## TASK REQUIREMENTS
Quote, exactly, the line holding "The width and" and all lines after it to the end of the records below. Exclude pictures.

(Dataset entries)
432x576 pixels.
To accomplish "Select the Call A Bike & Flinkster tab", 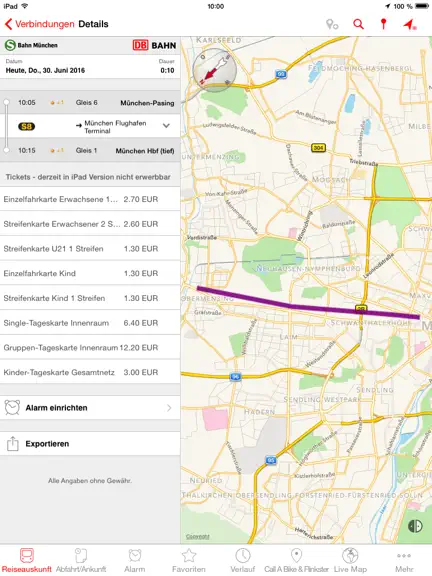I will [296, 560].
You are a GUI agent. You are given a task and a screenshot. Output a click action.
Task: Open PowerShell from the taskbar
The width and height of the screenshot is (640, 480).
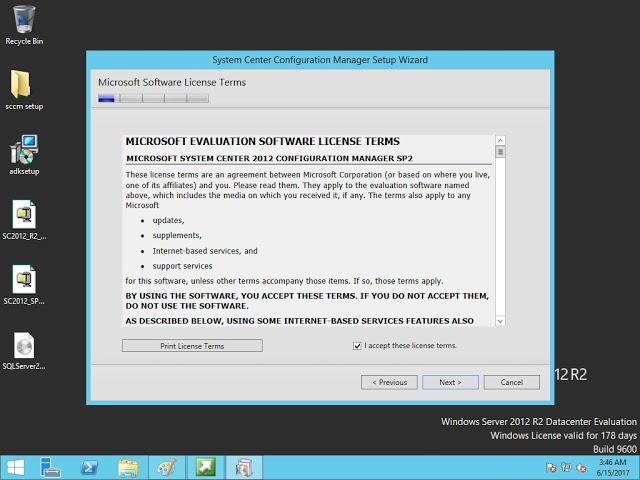[89, 467]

## WRITTEN SOLUTION
The width and height of the screenshot is (640, 480).
[89, 467]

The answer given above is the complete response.